═════ DATA PROVIDED

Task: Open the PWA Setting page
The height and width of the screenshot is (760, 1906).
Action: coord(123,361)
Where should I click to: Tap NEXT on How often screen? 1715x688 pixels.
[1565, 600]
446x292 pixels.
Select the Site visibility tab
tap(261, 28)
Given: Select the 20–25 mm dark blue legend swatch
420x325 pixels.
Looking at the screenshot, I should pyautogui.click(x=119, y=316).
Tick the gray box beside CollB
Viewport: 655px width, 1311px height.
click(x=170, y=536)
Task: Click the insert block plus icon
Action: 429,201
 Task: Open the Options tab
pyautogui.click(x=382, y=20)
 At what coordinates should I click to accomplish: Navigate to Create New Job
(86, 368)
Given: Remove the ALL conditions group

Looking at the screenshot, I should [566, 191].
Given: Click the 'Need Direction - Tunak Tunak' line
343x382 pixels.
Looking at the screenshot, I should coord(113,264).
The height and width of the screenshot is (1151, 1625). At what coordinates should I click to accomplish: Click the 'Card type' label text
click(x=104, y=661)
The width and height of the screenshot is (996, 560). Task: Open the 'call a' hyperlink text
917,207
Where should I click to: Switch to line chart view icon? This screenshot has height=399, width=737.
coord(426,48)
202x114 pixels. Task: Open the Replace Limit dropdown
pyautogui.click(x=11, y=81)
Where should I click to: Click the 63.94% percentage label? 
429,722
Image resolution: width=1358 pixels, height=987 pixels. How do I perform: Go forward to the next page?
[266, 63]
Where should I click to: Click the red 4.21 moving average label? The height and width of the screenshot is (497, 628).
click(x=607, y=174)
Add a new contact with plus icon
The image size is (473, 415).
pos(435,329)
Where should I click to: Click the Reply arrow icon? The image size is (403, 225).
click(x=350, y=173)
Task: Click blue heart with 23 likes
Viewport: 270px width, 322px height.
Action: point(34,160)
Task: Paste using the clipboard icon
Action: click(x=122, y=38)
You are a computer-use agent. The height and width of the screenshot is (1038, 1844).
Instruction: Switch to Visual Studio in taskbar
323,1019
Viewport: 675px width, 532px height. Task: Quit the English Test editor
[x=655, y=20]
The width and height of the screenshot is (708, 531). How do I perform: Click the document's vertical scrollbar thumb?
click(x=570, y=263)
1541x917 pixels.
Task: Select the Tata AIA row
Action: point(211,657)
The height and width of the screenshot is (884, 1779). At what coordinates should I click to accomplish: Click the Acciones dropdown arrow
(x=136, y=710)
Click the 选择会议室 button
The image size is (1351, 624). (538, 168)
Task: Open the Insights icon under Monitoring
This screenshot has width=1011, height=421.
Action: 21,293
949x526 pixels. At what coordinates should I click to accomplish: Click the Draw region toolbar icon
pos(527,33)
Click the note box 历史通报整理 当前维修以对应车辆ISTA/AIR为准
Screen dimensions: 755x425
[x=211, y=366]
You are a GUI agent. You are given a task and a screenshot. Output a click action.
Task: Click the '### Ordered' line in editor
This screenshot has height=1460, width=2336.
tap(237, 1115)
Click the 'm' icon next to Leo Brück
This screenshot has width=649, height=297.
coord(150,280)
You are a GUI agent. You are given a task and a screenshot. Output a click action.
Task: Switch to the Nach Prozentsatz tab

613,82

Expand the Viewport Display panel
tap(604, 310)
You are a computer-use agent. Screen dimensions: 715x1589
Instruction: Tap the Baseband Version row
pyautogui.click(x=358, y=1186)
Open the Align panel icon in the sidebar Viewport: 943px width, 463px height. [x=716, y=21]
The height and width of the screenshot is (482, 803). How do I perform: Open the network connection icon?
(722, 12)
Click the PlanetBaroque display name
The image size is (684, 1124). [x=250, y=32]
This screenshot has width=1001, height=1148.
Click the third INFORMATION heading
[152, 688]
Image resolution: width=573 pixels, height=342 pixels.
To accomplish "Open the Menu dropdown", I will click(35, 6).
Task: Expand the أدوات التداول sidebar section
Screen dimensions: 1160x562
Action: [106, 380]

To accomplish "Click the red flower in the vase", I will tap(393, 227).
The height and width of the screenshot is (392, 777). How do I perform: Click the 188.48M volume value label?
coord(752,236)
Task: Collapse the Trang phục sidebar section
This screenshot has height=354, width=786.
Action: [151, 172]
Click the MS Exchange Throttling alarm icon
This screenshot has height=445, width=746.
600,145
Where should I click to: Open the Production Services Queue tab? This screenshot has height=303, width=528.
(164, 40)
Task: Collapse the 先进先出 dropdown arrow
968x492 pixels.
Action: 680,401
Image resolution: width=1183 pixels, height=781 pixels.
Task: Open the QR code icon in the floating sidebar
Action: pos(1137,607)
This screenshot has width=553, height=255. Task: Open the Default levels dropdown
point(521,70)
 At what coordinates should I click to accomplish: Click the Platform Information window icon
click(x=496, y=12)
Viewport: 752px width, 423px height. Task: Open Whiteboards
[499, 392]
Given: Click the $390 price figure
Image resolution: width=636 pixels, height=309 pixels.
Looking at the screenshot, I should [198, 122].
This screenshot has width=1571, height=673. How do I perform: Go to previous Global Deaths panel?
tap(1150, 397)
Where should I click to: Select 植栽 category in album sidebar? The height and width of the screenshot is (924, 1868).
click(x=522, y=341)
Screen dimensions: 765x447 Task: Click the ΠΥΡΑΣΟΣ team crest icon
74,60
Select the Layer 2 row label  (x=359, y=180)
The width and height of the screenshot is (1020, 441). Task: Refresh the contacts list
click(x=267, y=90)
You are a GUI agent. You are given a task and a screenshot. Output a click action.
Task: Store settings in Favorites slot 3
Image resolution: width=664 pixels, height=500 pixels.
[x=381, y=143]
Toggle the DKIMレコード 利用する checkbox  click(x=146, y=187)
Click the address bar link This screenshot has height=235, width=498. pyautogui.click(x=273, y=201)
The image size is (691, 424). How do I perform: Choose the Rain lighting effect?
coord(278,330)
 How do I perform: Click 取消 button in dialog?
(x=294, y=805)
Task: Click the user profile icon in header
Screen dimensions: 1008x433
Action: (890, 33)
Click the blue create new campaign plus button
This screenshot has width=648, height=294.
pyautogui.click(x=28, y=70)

══════════

Reproduce the lines from the line with "Task: Collapse the 先进先出 dropdown arrow" to the line with "click(x=496, y=12)", renaming "dropdown" as "menu" and leaving everything else unchanged.

**FULL ANSWER:**
Task: Collapse the 先进先出 menu arrow
968x492 pixels.
Action: 680,401
Image resolution: width=1183 pixels, height=781 pixels.
Task: Open the QR code icon in the floating sidebar
Action: pos(1137,607)
This screenshot has width=553, height=255. Task: Open the Default levels menu
point(521,70)
 At what coordinates should I click to accomplish: Click the Platform Information window icon
click(x=496, y=12)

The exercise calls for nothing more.